*** Begin section ***
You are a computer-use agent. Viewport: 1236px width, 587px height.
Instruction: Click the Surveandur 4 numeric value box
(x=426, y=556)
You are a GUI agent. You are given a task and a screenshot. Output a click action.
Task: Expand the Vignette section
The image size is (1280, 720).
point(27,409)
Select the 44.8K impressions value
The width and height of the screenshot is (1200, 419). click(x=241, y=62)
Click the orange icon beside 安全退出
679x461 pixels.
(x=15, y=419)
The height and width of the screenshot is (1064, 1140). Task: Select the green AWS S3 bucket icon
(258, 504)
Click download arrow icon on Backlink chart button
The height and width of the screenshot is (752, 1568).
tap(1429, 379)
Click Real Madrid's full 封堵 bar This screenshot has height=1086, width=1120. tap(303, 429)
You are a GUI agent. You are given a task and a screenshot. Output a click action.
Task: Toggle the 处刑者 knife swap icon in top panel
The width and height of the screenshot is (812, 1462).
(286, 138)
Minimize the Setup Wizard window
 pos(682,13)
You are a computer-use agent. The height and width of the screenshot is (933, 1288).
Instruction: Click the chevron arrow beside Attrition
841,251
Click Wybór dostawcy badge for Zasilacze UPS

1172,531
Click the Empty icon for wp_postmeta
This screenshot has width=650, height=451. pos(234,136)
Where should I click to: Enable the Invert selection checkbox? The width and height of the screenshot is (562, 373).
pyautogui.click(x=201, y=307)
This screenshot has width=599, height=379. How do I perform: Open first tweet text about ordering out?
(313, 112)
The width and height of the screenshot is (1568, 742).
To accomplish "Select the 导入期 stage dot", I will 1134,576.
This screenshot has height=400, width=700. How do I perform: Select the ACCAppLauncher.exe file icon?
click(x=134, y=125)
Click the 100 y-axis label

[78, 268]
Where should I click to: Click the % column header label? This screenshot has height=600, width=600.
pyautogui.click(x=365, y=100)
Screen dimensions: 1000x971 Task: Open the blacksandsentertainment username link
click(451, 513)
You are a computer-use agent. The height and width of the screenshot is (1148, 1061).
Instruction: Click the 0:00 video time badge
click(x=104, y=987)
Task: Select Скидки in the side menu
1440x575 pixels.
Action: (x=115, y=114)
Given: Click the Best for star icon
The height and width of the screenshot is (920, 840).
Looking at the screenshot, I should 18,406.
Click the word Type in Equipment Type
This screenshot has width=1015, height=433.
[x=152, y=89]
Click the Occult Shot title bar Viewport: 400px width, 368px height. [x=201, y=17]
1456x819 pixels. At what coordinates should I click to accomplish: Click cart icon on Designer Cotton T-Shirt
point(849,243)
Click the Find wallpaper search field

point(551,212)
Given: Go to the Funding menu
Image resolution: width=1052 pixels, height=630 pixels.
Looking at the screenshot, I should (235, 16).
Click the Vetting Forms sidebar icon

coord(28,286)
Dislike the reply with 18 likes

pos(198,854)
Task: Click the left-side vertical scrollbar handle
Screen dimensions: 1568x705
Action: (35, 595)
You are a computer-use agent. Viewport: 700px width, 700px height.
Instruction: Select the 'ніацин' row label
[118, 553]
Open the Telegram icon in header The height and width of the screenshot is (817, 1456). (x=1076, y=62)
*** End section ***
▶ Task to carry out: Supply the count of lines in the entries that contain the word "computer", and nothing besides.

▶ Task solution: 4